» **Things to do**:
1. Retype the passage of the trading explainer from "In this article, we’ll" up to and including "investing and trading.", preserving every word and punctuation mark.
2. According to the trading explainer, what development has made it easy for anyone to set up a trading account?

--- START OF Text shown ---

Trading explained: going from novice to pro

Trading has considerably increased in popularity in the last few years. Thanks to the emergence of online discount brokers, anyone can easily set up a trading account and generate income. However, the trading world is not as simple as it seems – there are many financial products available, along with a virtually unlimited choice of trading strategies and portfolios.
In this article, we’ll introduce you to the basics of trading, types of trading, benefits and drawbacks, and step-by-step instructions on how to embark on your trading journey and explore the diverse array of available products.

Meaning of trading
Trading refers to buying and selling financial assets, such as stocks, bonds, currencies, commodities, and other products, with the aim of generating profits. However, there are certain differences between investing and trading.
Investors typically seek to make large returns over a longer period by buying and holding assets (known as a “buy and hold” strategy). On the other hand, traders use both falling and increasing markets over a shorter period to make profits.
It is a practice that involves risks and requires specific knowledge and skills to navigate the markets effectively. While trading can yield high returns, it also carries the potential for significant losses if risks are not carefully managed.
As a result, successful traders rely on proven strategies to maximise their gains. For instance, a more conservative strategy is one that limits exposure in the market and adopts a long-term perspective. On the other hand, a more aggressive approach seeks quick gains by speculating on short-term price movements.
Types of trading
Next, let’s have a look at the most popular types of trading.

--- END OF Text shown ---
--- START OF Supplied records ---

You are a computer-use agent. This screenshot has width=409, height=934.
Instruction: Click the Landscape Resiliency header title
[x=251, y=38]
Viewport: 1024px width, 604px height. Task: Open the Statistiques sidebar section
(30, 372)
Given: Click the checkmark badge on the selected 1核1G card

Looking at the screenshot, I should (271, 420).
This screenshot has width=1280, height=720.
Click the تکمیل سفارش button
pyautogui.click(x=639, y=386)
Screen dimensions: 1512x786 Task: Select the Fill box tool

--- END OF Supplied records ---

» **Solutions**:
1.
In this article, we’ll introduce you to the basics of trading, types of trading, benefits and drawbacks, and step-by-step instructions on how to embark on your trading journey and explore the diverse array of available products.

Meaning of trading
Trading refers to buying and selling financial assets, such as stocks, bonds, currencies, commodities, and other products, with the aim of generating profits. However, there are certain differences between investing and trading.

2. The emergence of online discount brokers.